Task objective.
Taking the listing below, restate word for word each line from the line with "The width and height of the screenshot is (1568, 685)." to the line with "496x420 pixels.", ends included, and stop there.

════════

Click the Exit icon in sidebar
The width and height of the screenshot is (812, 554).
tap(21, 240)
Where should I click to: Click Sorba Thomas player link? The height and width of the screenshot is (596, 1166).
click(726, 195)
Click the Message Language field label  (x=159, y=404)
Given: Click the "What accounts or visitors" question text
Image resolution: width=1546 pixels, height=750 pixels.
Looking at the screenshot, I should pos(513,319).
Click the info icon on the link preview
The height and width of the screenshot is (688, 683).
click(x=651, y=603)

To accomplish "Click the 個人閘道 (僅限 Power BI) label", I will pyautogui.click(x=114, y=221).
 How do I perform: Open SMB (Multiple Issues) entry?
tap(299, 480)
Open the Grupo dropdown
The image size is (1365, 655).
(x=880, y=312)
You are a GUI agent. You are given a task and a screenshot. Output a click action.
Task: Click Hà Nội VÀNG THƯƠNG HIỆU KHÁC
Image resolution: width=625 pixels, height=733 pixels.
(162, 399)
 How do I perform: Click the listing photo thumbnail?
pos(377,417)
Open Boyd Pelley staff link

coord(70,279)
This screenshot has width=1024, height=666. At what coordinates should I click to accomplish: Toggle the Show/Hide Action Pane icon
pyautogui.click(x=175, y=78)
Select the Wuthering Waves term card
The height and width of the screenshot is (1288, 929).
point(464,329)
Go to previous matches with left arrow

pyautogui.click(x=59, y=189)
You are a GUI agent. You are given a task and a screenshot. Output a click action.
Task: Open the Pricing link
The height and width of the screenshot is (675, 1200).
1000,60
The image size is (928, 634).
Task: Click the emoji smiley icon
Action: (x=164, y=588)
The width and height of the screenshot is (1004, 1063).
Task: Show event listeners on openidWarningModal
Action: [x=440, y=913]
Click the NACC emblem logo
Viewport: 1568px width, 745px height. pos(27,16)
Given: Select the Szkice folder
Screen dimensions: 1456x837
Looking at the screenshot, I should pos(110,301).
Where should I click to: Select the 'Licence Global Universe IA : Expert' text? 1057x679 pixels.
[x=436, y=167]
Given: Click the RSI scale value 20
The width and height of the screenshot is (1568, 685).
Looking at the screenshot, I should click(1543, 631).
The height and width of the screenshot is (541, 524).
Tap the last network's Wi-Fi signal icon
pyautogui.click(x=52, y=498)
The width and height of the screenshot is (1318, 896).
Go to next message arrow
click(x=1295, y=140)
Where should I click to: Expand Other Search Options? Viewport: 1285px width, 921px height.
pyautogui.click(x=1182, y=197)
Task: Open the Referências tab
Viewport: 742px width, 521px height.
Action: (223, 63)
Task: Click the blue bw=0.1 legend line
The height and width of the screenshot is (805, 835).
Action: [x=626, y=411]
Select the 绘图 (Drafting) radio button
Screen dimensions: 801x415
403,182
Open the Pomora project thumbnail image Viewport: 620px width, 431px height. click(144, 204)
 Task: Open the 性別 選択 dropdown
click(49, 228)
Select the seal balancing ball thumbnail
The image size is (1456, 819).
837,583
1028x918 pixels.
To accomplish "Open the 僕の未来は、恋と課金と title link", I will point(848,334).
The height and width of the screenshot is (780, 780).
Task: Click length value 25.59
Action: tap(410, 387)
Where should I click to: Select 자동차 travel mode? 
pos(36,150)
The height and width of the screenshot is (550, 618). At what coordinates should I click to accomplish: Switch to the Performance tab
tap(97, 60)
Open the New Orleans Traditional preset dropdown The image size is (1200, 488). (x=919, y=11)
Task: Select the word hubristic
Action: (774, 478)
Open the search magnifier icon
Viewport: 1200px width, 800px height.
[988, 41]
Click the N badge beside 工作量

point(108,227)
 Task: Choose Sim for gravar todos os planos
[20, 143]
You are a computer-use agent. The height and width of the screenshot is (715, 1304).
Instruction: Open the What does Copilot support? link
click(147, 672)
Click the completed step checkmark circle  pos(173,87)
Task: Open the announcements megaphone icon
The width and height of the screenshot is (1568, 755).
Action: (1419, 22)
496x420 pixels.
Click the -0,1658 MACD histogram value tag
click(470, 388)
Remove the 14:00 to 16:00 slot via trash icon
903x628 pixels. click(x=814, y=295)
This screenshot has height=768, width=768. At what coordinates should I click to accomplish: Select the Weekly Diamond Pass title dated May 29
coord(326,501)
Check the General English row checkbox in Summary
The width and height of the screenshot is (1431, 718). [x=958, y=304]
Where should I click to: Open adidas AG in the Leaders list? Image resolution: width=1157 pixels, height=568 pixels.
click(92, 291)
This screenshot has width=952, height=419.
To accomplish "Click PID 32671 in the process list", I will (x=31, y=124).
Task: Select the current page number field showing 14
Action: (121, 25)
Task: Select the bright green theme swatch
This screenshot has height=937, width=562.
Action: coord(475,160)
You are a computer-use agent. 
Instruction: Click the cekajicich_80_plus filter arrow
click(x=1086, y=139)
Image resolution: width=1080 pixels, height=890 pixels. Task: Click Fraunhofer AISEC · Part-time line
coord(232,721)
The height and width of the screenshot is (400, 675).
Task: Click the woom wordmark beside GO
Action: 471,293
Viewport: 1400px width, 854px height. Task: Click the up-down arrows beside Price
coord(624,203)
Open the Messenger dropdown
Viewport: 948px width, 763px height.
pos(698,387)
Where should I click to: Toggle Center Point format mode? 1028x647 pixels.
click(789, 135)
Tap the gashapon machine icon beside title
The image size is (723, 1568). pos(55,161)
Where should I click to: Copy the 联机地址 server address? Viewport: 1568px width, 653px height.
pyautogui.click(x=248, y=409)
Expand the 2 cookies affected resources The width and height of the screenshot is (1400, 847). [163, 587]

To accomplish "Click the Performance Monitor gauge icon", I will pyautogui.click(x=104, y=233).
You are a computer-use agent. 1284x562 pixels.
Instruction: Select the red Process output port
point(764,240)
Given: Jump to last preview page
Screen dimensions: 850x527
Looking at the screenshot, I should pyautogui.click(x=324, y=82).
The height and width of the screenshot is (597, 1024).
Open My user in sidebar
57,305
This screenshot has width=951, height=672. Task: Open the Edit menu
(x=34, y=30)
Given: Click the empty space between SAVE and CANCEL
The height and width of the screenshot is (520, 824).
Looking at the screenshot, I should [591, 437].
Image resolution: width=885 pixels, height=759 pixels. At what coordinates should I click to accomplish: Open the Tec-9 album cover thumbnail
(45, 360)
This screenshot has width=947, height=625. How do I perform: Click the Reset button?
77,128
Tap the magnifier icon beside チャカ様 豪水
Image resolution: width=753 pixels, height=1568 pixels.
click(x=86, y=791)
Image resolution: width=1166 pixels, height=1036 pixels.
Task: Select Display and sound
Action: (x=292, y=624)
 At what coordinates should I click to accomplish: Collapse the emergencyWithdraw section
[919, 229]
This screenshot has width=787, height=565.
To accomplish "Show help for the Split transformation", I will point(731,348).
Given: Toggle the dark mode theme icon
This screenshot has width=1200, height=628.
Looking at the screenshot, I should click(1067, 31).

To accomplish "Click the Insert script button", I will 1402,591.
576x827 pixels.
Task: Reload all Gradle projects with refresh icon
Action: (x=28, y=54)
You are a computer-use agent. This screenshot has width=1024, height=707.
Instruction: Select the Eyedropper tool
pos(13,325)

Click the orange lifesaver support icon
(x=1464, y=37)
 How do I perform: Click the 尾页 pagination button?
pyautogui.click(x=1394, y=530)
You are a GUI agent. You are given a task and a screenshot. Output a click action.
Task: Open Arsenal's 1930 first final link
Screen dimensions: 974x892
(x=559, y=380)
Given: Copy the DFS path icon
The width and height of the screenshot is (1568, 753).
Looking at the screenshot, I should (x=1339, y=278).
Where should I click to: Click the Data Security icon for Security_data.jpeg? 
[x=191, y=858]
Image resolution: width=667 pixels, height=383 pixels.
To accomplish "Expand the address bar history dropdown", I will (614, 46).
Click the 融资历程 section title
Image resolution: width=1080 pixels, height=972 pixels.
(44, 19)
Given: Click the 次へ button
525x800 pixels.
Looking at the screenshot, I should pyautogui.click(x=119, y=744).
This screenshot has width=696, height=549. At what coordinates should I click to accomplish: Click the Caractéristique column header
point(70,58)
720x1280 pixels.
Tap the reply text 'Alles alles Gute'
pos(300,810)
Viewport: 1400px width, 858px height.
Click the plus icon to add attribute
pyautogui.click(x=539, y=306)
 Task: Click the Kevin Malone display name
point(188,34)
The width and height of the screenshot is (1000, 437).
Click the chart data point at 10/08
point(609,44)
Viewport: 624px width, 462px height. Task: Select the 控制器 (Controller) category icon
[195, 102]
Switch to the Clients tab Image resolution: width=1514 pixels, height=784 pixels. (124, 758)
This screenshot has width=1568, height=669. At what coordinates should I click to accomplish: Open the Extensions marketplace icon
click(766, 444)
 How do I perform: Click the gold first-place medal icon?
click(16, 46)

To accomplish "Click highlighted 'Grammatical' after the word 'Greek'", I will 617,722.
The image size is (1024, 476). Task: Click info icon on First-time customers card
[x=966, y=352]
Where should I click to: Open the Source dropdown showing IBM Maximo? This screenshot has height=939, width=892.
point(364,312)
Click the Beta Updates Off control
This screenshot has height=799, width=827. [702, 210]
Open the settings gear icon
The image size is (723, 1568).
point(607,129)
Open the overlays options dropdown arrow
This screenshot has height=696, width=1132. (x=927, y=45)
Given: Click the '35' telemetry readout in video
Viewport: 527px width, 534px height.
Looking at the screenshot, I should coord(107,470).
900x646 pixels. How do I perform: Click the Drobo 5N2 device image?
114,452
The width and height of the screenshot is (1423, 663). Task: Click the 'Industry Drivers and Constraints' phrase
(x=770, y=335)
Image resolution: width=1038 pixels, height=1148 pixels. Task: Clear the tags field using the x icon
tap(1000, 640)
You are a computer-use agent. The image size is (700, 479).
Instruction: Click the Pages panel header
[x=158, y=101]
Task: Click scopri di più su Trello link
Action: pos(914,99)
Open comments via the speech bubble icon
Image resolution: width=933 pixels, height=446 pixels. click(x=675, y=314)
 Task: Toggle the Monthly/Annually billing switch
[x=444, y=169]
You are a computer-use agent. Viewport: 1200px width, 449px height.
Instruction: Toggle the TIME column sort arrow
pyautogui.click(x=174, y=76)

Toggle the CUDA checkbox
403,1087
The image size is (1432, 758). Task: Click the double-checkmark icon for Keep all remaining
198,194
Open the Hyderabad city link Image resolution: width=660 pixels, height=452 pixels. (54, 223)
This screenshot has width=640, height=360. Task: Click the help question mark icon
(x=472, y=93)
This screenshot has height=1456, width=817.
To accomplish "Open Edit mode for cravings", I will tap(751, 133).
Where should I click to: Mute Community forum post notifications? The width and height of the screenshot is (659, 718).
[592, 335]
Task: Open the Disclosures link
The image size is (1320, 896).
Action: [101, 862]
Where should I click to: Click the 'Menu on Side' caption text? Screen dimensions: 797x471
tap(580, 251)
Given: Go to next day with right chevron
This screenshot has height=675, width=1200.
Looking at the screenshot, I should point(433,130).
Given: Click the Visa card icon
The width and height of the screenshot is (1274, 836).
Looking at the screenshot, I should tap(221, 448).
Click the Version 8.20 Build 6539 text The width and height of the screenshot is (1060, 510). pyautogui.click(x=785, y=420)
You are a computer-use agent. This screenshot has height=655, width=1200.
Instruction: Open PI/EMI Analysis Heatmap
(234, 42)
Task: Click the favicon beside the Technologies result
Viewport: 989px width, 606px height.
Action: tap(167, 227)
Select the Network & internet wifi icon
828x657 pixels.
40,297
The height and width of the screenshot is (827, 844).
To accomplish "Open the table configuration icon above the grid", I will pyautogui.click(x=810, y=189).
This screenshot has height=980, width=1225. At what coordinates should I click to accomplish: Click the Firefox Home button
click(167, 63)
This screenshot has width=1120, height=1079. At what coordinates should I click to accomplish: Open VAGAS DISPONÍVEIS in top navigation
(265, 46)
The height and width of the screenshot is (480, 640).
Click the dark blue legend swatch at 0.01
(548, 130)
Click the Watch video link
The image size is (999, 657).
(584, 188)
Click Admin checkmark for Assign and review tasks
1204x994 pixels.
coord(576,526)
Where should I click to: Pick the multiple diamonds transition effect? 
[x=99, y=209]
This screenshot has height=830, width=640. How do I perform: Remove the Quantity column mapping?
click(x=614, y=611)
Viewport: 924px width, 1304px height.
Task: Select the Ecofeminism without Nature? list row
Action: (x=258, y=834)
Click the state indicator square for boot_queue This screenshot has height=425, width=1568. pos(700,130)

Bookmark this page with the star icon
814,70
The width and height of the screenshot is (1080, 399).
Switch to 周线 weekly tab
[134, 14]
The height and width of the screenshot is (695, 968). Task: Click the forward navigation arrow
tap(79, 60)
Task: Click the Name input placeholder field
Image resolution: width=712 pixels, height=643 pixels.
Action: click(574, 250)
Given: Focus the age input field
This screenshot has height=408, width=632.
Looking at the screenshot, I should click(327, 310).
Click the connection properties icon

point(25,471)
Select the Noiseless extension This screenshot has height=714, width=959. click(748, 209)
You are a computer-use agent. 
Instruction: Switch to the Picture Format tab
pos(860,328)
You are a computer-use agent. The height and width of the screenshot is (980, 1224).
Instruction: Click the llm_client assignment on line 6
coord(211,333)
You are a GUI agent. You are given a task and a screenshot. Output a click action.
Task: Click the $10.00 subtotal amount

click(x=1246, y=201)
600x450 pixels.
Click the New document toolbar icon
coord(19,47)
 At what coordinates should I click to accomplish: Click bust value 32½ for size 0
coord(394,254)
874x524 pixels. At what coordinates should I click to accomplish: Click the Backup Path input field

════════

Response area.
The width and height of the screenshot is (1568, 685).
Looking at the screenshot, I should click(1543, 631).
The height and width of the screenshot is (541, 524).
Tap the last network's Wi-Fi signal icon
pyautogui.click(x=52, y=498)
The width and height of the screenshot is (1318, 896).
Go to next message arrow
click(x=1295, y=140)
Where should I click to: Expand Other Search Options? Viewport: 1285px width, 921px height.
pyautogui.click(x=1182, y=197)
Task: Open the Referências tab
Viewport: 742px width, 521px height.
Action: (223, 63)
Task: Click the blue bw=0.1 legend line
The height and width of the screenshot is (805, 835).
Action: [x=626, y=411]
Select the 绘图 (Drafting) radio button
Screen dimensions: 801x415
403,182
Open the Pomora project thumbnail image Viewport: 620px width, 431px height. click(144, 204)
 Task: Open the 性別 選択 dropdown
click(49, 228)
Select the seal balancing ball thumbnail
The image size is (1456, 819).
837,583
1028x918 pixels.
To accomplish "Open the 僕の未来は、恋と課金と title link", I will point(848,334).
The height and width of the screenshot is (780, 780).
Task: Click length value 25.59
Action: tap(410, 387)
Where should I click to: Select 자동차 travel mode? 
pos(36,150)
The height and width of the screenshot is (550, 618). At what coordinates should I click to accomplish: Switch to the Performance tab
tap(97, 60)
Open the New Orleans Traditional preset dropdown The image size is (1200, 488). (x=919, y=11)
Task: Select the word hubristic
Action: (774, 478)
Open the search magnifier icon
Viewport: 1200px width, 800px height.
[988, 41]
Click the N badge beside 工作量

point(108,227)
 Task: Choose Sim for gravar todos os planos
[20, 143]
You are a computer-use agent. The height and width of the screenshot is (715, 1304).
Instruction: Open the What does Copilot support? link
click(147, 672)
Click the completed step checkmark circle  pos(173,87)
Task: Open the announcements megaphone icon
The width and height of the screenshot is (1568, 755).
Action: (1419, 22)
496x420 pixels.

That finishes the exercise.